(Saved entries)
┄┄┄┄┄┄┄┄┄┄
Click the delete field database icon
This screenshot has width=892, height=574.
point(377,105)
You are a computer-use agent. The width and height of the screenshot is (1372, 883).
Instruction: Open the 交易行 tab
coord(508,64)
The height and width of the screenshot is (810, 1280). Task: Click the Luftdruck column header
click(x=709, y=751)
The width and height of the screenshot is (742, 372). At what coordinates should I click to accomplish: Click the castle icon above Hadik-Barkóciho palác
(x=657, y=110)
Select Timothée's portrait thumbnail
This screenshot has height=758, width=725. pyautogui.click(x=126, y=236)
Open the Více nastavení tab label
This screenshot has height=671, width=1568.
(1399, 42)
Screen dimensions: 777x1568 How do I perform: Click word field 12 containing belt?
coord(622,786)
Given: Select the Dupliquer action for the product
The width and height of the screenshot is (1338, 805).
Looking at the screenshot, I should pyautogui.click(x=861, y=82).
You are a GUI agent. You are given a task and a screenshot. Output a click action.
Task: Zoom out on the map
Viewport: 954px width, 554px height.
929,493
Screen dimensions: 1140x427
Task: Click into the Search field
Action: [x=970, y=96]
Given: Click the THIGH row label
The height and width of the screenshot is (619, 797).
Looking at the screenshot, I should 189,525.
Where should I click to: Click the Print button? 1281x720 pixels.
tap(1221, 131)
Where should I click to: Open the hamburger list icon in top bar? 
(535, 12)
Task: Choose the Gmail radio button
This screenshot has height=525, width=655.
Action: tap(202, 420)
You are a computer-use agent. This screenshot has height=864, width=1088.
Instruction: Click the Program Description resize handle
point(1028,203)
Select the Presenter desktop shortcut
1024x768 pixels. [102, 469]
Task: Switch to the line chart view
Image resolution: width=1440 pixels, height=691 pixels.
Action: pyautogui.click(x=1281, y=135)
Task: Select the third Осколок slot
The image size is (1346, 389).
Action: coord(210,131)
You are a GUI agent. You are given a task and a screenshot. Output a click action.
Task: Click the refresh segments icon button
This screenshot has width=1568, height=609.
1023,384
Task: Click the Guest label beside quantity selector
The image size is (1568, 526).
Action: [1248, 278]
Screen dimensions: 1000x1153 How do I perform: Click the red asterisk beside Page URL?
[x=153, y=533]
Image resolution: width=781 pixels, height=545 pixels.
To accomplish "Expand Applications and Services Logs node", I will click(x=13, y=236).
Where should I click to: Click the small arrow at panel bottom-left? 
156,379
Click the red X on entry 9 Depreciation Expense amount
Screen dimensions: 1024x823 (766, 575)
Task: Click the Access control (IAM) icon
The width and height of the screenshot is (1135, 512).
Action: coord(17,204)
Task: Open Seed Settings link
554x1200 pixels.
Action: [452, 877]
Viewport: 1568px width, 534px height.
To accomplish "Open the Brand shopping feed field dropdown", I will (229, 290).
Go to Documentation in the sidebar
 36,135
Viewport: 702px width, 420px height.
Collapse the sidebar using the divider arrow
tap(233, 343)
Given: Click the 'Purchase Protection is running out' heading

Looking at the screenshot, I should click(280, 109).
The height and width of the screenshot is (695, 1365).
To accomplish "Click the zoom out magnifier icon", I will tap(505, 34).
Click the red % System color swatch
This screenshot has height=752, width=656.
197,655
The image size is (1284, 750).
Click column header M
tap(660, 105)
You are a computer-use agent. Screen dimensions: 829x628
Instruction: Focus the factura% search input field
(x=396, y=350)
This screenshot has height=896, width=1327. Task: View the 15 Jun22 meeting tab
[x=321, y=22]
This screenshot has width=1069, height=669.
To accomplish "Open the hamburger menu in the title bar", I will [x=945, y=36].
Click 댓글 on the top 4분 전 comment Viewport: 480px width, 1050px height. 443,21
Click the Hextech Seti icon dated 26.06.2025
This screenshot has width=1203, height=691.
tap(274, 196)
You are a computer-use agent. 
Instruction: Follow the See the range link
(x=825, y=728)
┄┄┄┄┄┄┄┄┄┄
How to complete this task = Could you repeat every record above exactly as it appears?

Worked solution =
Click the delete field database icon
This screenshot has width=892, height=574.
point(377,105)
You are a computer-use agent. The width and height of the screenshot is (1372, 883).
Instruction: Open the 交易行 tab
coord(508,64)
The height and width of the screenshot is (810, 1280). Task: Click the Luftdruck column header
click(x=709, y=751)
The width and height of the screenshot is (742, 372). At what coordinates should I click to accomplish: Click the castle icon above Hadik-Barkóciho palác
(x=657, y=110)
Select Timothée's portrait thumbnail
This screenshot has height=758, width=725. pyautogui.click(x=126, y=236)
Open the Více nastavení tab label
This screenshot has height=671, width=1568.
(1399, 42)
Screen dimensions: 777x1568 How do I perform: Click word field 12 containing belt?
coord(622,786)
Given: Select the Dupliquer action for the product
The width and height of the screenshot is (1338, 805).
Looking at the screenshot, I should pyautogui.click(x=861, y=82).
You are a GUI agent. You are given a task and a screenshot. Output a click action.
Task: Zoom out on the map
Viewport: 954px width, 554px height.
929,493
Screen dimensions: 1140x427
Task: Click into the Search field
Action: [x=970, y=96]
Given: Click the THIGH row label
The height and width of the screenshot is (619, 797).
Looking at the screenshot, I should 189,525.
Where should I click to: Click the Print button? 1281x720 pixels.
tap(1221, 131)
Where should I click to: Open the hamburger list icon in top bar? 
(535, 12)
Task: Choose the Gmail radio button
This screenshot has height=525, width=655.
Action: tap(202, 420)
You are a computer-use agent. This screenshot has height=864, width=1088.
Instruction: Click the Program Description resize handle
point(1028,203)
Select the Presenter desktop shortcut
1024x768 pixels. [102, 469]
Task: Switch to the line chart view
Image resolution: width=1440 pixels, height=691 pixels.
Action: pyautogui.click(x=1281, y=135)
Task: Select the third Осколок slot
The image size is (1346, 389).
Action: coord(210,131)
You are a GUI agent. You are given a task and a screenshot. Output a click action.
Task: Click the refresh segments icon button
This screenshot has width=1568, height=609.
1023,384
Task: Click the Guest label beside quantity selector
The image size is (1568, 526).
Action: [1248, 278]
Screen dimensions: 1000x1153 How do I perform: Click the red asterisk beside Page URL?
[x=153, y=533]
Image resolution: width=781 pixels, height=545 pixels.
To accomplish "Expand Applications and Services Logs node", I will click(x=13, y=236).
Where should I click to: Click the small arrow at panel bottom-left? 
156,379
Click the red X on entry 9 Depreciation Expense amount
Screen dimensions: 1024x823 (766, 575)
Task: Click the Access control (IAM) icon
The width and height of the screenshot is (1135, 512).
Action: coord(17,204)
Task: Open Seed Settings link
554x1200 pixels.
Action: [452, 877]
Viewport: 1568px width, 534px height.
To accomplish "Open the Brand shopping feed field dropdown", I will (229, 290).
Go to Documentation in the sidebar
 36,135
Viewport: 702px width, 420px height.
Collapse the sidebar using the divider arrow
tap(233, 343)
Given: Click the 'Purchase Protection is running out' heading

Looking at the screenshot, I should click(280, 109).
The height and width of the screenshot is (695, 1365).
To accomplish "Click the zoom out magnifier icon", I will tap(505, 34).
Click the red % System color swatch
This screenshot has height=752, width=656.
197,655
The image size is (1284, 750).
Click column header M
tap(660, 105)
You are a computer-use agent. Screen dimensions: 829x628
Instruction: Focus the factura% search input field
(x=396, y=350)
This screenshot has height=896, width=1327. Task: View the 15 Jun22 meeting tab
[x=321, y=22]
This screenshot has width=1069, height=669.
To accomplish "Open the hamburger menu in the title bar", I will [x=945, y=36].
Click 댓글 on the top 4분 전 comment Viewport: 480px width, 1050px height. 443,21
Click the Hextech Seti icon dated 26.06.2025
This screenshot has width=1203, height=691.
tap(274, 196)
You are a computer-use agent. 
Instruction: Follow the See the range link
(x=825, y=728)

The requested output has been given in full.